TEXT EXCERPT ▸

◇ ◇ ◇ ◇

What do we learn from the data?
· The target districts range from grade ranks of “B” to “F”.
· The target schools range from grade ranks of “B” to “F”.
· Whether the districts rank “A”, “B” or “C”, whether the schools rank “B” or “C”, there are high percentages and large numbers of students who in the 3rd grade cannot read at grade level. In short, the problem is not just based in underperforming “D” and “F” districts and schools.
· Do the “A” districts have better scores than lower-performing districts? Yes. But it is all relative and no cause for complacency. For example, consider this:
DeSoto County, an “A” district (the largest district in the state) tested 2,459 students in the 3rd grade in 2012-2013. The district, which is not a target district, had a relatively high score of 71% Proficient or above when compared to the target districts in the MDE Pilot Program. But that meant that 28.6% of the 3rd grade students … i.e. 703 students … read below grade level on the test. One quarter of the students in the 3rd grade read below grade level. That is a lot of students who need assistance with reading literacy! In an “A” district!
Jackson Municipal, a “D” district (the 2nd largest district in the state), a target district with 10 target schools in the Pilot Program, tested 2,300 students in the 3rd grade in 2012-2013. Jackson had a relatively high score of 49.6% Proficient or above when compared to the other target districts, but it was a lower score than any of the “A” districts in the state. This means that 50.5% of the 3rd grade students … i.e. 1,161 students … read below grade level on the test. Half of the students in the 3rd grade read below grade level. That’s daunting!

◇ ◇ ◇ ◇

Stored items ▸
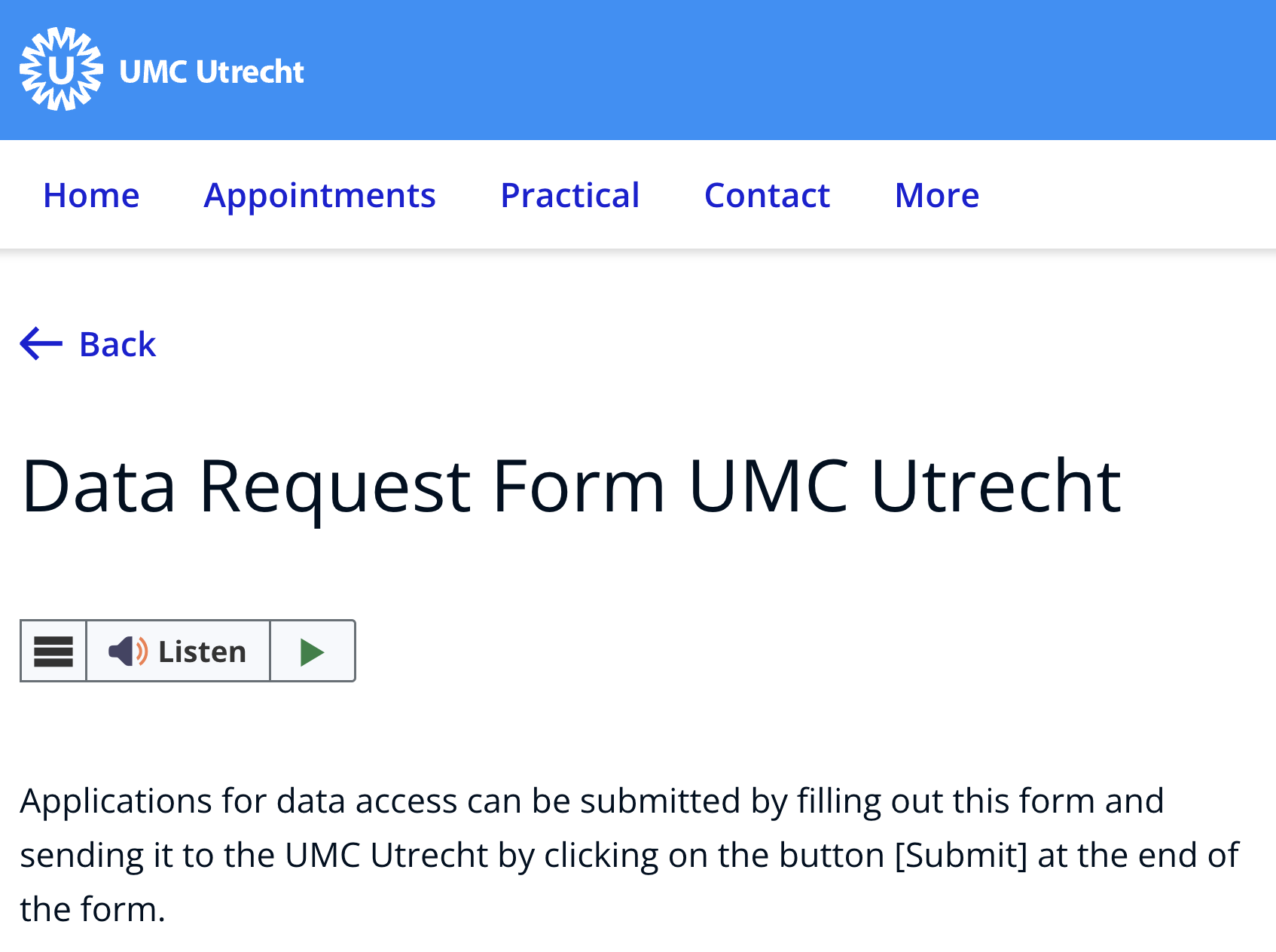Navigate to the Practical section
The image size is (1276, 952).
(569, 195)
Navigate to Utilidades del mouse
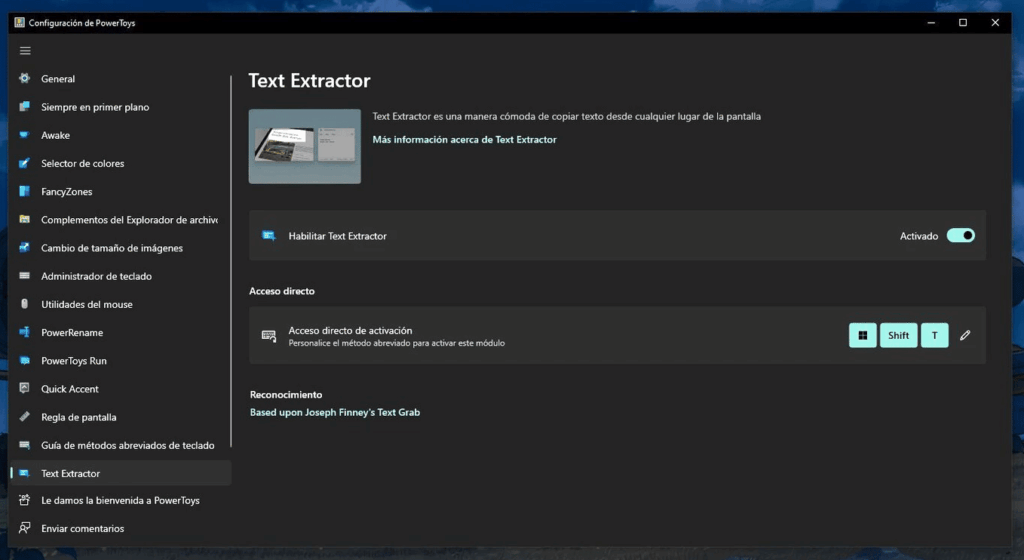The height and width of the screenshot is (560, 1024). click(87, 304)
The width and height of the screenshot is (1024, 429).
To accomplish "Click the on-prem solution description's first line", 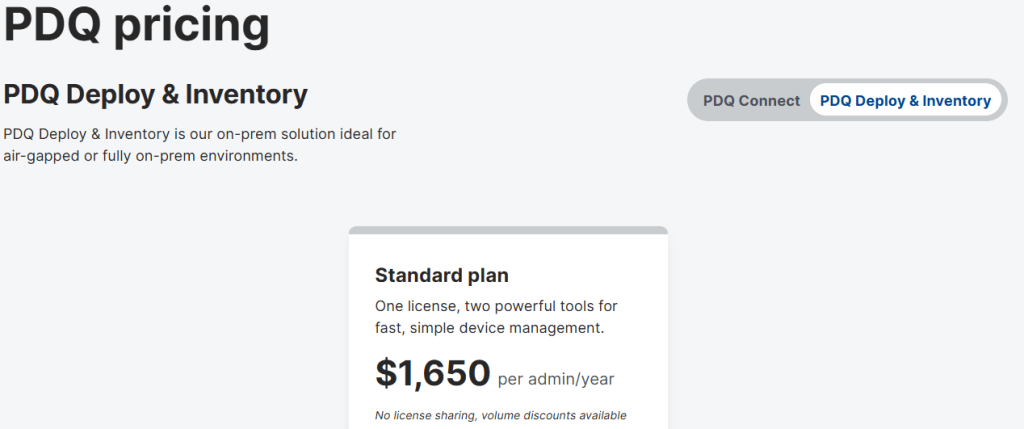I will point(200,134).
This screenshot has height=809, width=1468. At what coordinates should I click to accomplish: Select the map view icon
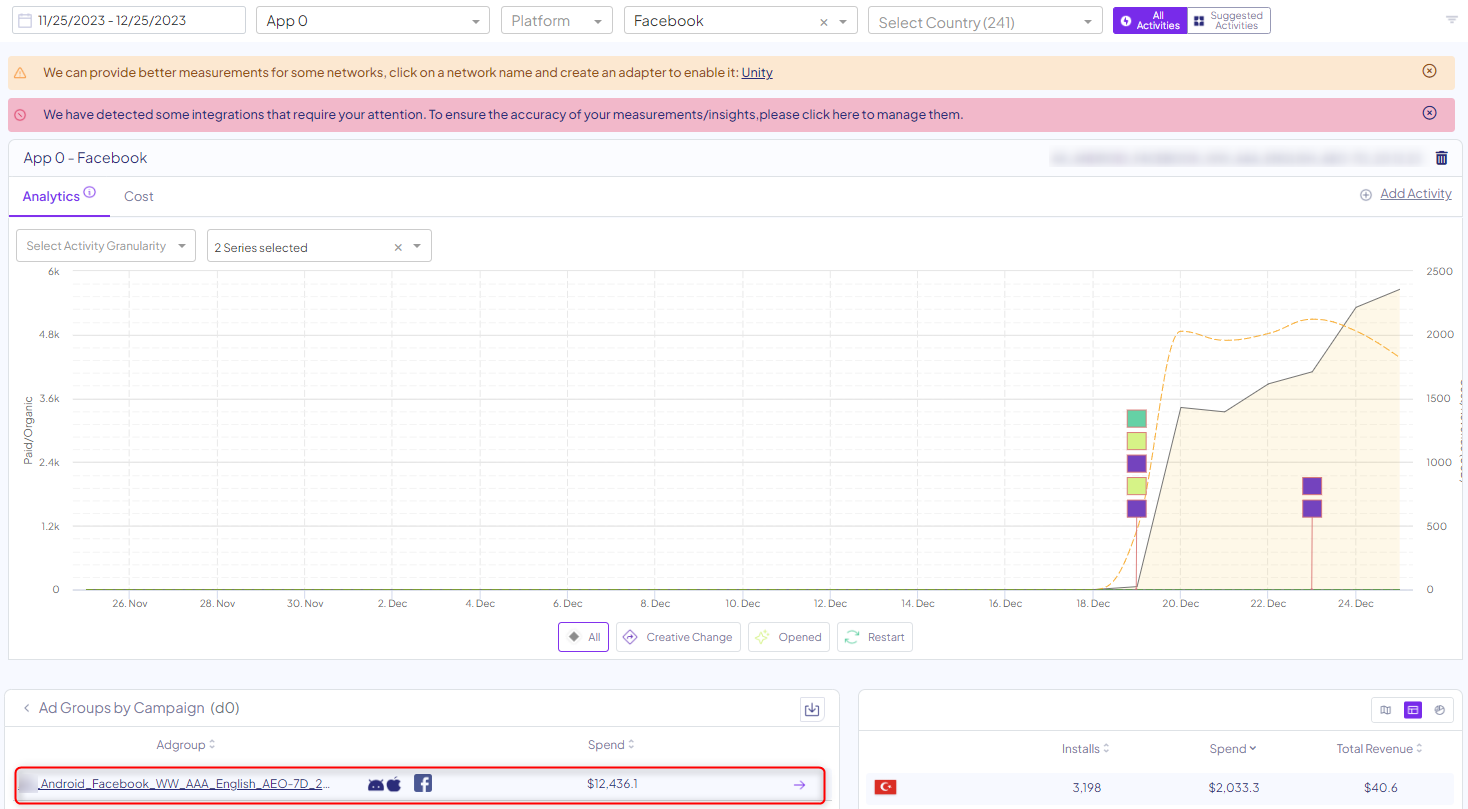point(1386,710)
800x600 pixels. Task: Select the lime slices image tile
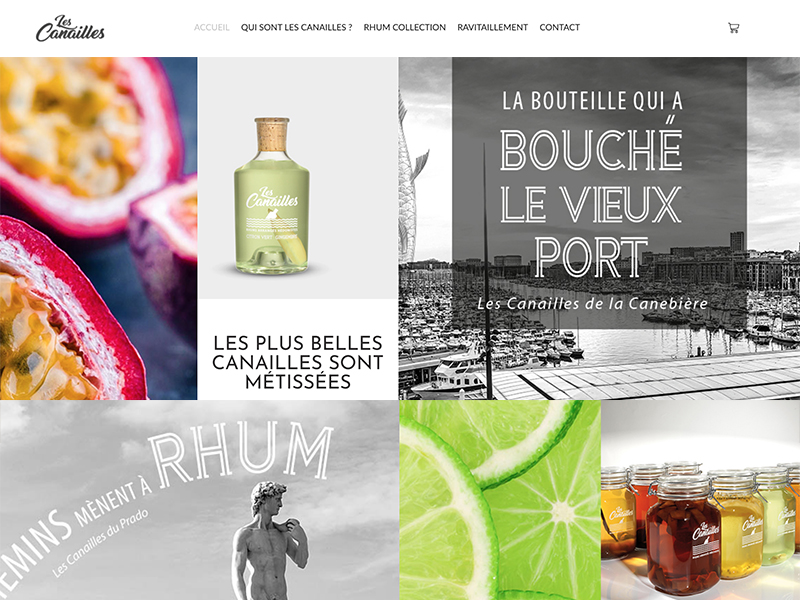click(500, 500)
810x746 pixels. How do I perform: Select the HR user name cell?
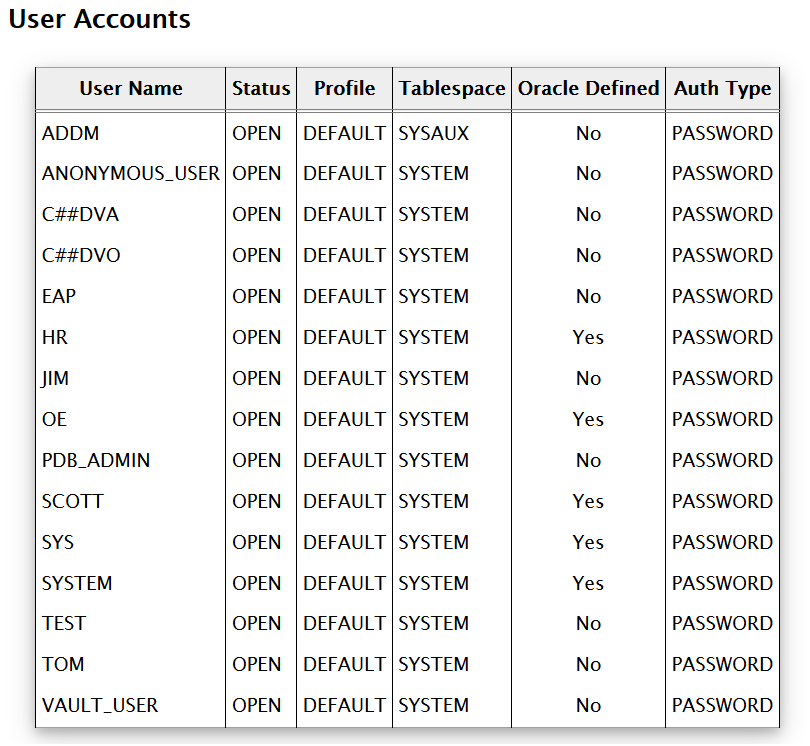55,338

◇ ◇ ◇ ◇

SET PROBLEM ▸ Continue the passage on third-grade reading scores in the districts from where it stops.

ANSWER TO THE PROBLEM ▸
So – in these two districts alone, one an “A” district and the other a “D” district, one majority-white and higher wealth, one majority-black and lower-wealth, one in the northwest corner and one in the central part of the state, a combined total of 1,864 students did not read on grade level and, presumably, would need the intervention and supports now mandated by the Literacy Act.
That example involves only two of Mississippi’s 148 school districts. The state has over 400 elementary schools. We haven’t yet calculated the number of students reading below grade level in the 3rd grade statewide. But according to MDE officials as reported in the press, it is more than 40% of all 3rd graders.
The Literacy-Based Promotion Act targets every child in the state who is not reading on grade level by the end of the 3rd grade … and mandates that every such child receive sufficient intervention and supports beginning in K or 1st grade to enable the child to read on grade level.
A primary obstacle to success in this process will be insufficient appropriation of funds by the legislature and a consequent lack of implementation at the school level.
It is going to take a huge investment in resources to effectively train administrators and teachers, and provide meaningful intervention and supports to students and parents from K to grade 4 to enable students to progress to “reading to learn” on grade level.
It will be worth it. We need to fight for it!